Here is the very definition of a cult movie. When it was released neither the reviews nor the box office were very good. But the people who did like the film, loved the film. Its reputation grew over the years and now it has made many lists of the 100 Best Comedies, or best romances, or even best movies of all time. I guess it’s also a great example of movies the world was just not ready for yet, like Bonnie and Clyde or 2001: A Space Odyssey. The idea of a teenager (Bud Cort was 23, but he has never looked much older than a teen) falling in love and going to bed with a 79-year-old woman was repulsive to some people. Probably still is, to some, but I think most of us are a lot more accepting now. Even though the scene of the two of them in bed was about as tame as it could possibly be—if they had been any further apart they would not have both been in her railroad car—it was startling.

Before this and her Oscar-winning performance in Rosemary’s Baby Ruth Gordon was a fairly obscure actress with huge gaps in her career. Those movies really put her on the map. But I didn’t know that she was mostly a writer. She was nominated for Best Screenplay, along with her husband, Garson Kanin, three times!

As for myself, while I really like it I can’t say I’m one of those who goes gaga over it. I found that on a recent viewing I didn’t like Maude quite as much as I did in the past. I applaud her determination to live life to the fullest, and her ability to bring death-obsessed Harold out of his shell. But she also felt that no rules applied to her. I wonder how she made it to age 79, since she seems to have no regard for her own safety or that of others.

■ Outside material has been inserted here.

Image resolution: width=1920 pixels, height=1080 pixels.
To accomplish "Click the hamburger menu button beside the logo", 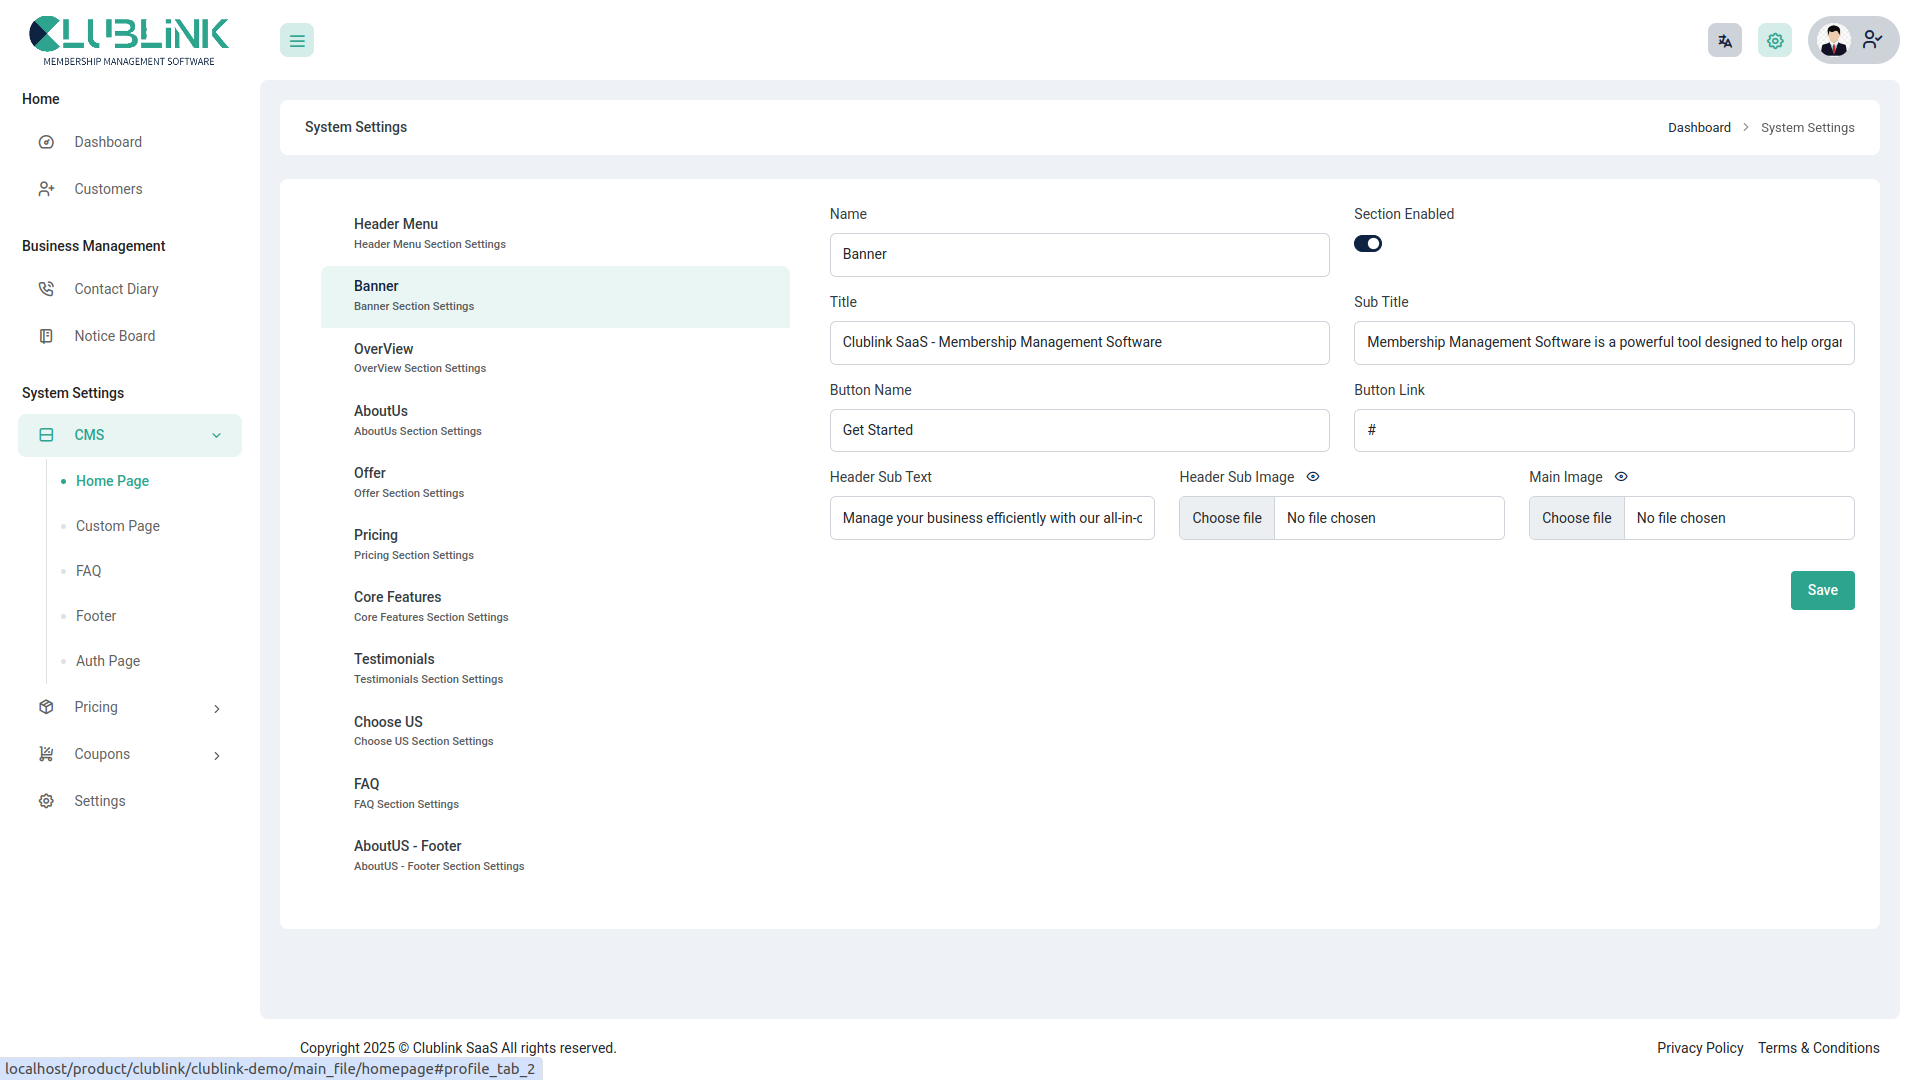I will click(296, 40).
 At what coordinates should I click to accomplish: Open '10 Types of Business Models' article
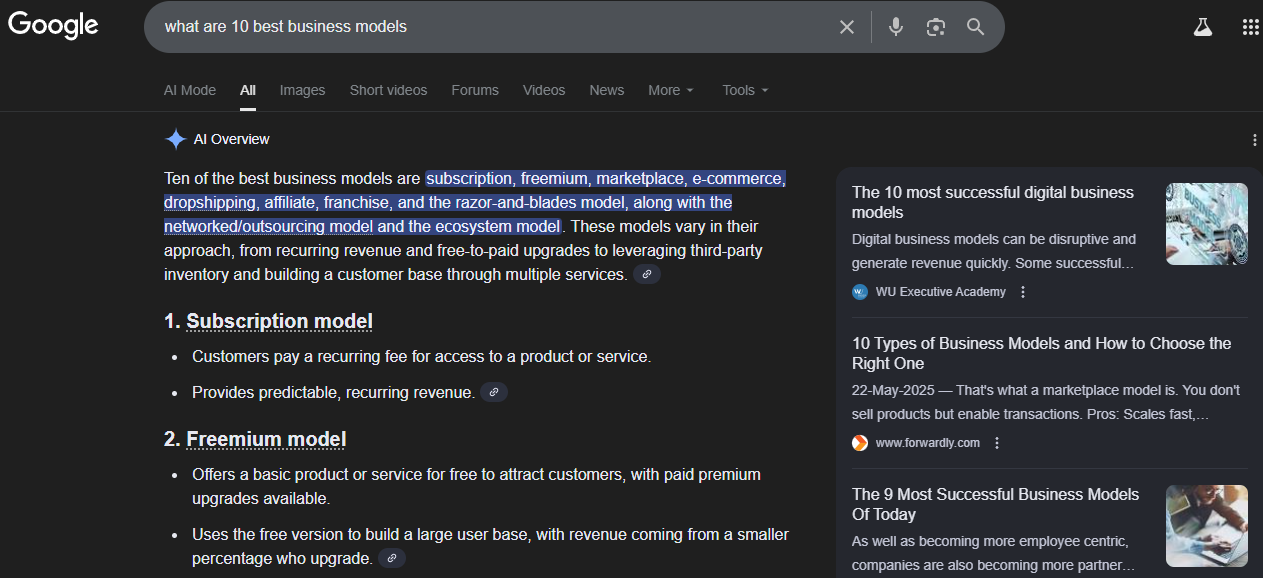click(x=1041, y=353)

I liked Harold quite a lot, though. His phony suicides were hilarious. And Vivian Pickles was the perfect overbearing mother. I really enjoyed the Bay Area settings, places I knew and loved when this film was made, like the Sutro Baths ruins, and the anarchic junk sculptures that used to exist on the Berkeley salt flats. And Harold had what was one of the coolest cars ever built: A Jaguar XK-E squared off in the back to look like a hearse. Too bad it was destroyed. It ought to be in a place like the Peterson Museum in Los Angeles.